As we continue back towards the Music Pavilion, we take a quick look back at the Flying Machine.

(X) Sir Hiram Maxim Captive Flying-Machine
Willow Grove Park will introduce for the season of 1905 the Sir Hiram Maxim Captive Flying-Machine, and the patrons will be accorded the privilege of the first opportunity in America to indulge in the delights of this newest and most notable product of the genius of the “Edison of England” - Sir Hiram Maxim, inventor of the Maxim gun and other celebrated mechanical achievements. The first of these “flying machines” was erected at Earl’s Court, London, only last May. It attracted wide attention, not only by the reason of the fame of its inventor, but also because of its novel character as an amusement enterprise. So pronounced was its immediate success that another machine was put up at the Crystal Palace, London, later in the summer, and it made as great a sensation as the first.
Briefly described, the Flying-Machine consists of a central structure, 100 feet high, with ten great extending arms from which are suspended ten “airships” in which the passengers take their novel flight. When all are comfortably settled in the luxuriously fitted ships, the huge arms begin to revolve and the ships move off in widening circles. Under full headway the ships travel more than 600 feet at each revolution, and their own momentum are carried high into the air at the ends of their steel cables.

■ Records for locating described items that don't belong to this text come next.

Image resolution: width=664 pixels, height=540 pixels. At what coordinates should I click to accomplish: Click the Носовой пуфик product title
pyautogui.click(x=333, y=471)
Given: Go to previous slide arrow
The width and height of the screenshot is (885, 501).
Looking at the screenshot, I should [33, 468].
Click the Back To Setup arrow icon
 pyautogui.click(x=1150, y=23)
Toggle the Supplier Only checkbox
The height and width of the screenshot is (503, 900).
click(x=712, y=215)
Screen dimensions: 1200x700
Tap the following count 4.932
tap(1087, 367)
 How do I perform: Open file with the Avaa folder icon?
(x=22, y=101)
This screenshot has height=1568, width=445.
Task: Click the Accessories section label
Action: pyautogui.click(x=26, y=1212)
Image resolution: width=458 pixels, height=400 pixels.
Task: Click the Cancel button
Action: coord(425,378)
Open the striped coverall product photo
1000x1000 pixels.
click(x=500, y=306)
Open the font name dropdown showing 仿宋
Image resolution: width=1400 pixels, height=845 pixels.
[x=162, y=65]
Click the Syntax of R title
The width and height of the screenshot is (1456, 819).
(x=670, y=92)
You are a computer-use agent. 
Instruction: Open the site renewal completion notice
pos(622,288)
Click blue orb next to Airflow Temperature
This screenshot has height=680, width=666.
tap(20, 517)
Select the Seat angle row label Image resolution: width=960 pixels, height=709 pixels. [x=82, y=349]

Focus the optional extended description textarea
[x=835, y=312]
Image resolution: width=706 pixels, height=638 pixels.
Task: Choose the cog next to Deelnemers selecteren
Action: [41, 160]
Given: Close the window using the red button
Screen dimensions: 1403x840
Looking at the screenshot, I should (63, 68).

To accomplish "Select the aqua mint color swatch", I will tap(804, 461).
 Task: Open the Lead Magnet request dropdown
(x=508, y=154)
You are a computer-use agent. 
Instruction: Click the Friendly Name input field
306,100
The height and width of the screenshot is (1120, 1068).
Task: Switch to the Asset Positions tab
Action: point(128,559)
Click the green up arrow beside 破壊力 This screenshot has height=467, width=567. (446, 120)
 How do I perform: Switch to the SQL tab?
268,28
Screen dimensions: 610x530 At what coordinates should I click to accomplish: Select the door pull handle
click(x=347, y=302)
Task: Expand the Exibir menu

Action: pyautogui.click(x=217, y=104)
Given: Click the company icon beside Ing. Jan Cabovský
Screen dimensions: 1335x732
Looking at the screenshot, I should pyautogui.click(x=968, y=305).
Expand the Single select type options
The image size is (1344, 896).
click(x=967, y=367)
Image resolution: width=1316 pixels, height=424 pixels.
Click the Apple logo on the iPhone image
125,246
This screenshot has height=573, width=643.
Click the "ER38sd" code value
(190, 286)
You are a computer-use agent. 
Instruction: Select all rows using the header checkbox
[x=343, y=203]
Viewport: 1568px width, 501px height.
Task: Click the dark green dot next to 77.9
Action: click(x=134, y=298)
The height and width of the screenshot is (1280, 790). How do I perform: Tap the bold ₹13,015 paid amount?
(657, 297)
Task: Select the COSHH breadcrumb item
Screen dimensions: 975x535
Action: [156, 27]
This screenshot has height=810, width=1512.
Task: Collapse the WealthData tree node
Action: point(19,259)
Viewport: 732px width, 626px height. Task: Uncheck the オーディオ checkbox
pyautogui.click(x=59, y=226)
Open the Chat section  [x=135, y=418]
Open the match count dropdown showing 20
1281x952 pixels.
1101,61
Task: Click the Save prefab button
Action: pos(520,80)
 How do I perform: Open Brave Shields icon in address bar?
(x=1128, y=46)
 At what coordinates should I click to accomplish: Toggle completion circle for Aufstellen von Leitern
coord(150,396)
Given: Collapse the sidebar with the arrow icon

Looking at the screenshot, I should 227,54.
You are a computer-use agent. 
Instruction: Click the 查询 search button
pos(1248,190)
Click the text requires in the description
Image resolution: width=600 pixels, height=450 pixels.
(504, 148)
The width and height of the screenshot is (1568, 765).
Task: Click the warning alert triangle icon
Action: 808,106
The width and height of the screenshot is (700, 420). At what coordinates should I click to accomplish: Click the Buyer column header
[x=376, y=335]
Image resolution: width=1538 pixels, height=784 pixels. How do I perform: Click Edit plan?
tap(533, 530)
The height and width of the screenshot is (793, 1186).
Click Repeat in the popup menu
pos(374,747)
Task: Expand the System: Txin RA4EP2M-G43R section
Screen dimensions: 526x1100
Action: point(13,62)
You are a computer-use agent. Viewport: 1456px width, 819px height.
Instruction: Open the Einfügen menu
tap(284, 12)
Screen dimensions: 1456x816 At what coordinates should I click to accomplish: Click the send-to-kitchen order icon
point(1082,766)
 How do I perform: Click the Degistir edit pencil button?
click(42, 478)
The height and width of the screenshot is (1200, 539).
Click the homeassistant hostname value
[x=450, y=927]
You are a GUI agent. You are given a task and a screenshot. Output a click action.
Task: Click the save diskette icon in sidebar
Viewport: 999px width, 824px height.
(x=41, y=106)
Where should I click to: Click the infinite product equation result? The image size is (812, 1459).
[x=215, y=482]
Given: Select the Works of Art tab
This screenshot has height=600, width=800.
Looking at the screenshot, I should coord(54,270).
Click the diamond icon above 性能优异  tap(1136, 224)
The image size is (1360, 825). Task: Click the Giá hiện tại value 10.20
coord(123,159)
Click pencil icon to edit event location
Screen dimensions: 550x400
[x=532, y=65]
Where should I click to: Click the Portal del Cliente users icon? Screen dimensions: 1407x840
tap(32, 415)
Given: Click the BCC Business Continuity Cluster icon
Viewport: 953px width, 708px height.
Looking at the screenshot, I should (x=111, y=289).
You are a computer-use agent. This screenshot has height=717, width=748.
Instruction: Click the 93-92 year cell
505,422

A corps of uniformed guards, courteous and obliging, are maintained, whose services are rarely required except to direct visitors to the numerous places of interest. No intoxicants are dispensed or permitted anywhere within the limits of the Park; this is a feature that should commend itself especially to Sunday-schools and church organizations seeking an ideal place for an outing.

Passing the Administration building we come to the impressive Sir Hiram Maxim Flying Machine, otherwise known as the Airships. We read from the booklet:

(W) The Administration (Building)
The building is a very pretty structure of brick and stone, fashioned after the colonial style of architecture. Here may be seen neatly framed portraits of the conductors of the famous bands and orchestras that have been played at WGPark; also views of the Park and of special events. One of the most commendable features of the Park is the presence of a physician, whose services are at all times at the command of the patrons gratuitously.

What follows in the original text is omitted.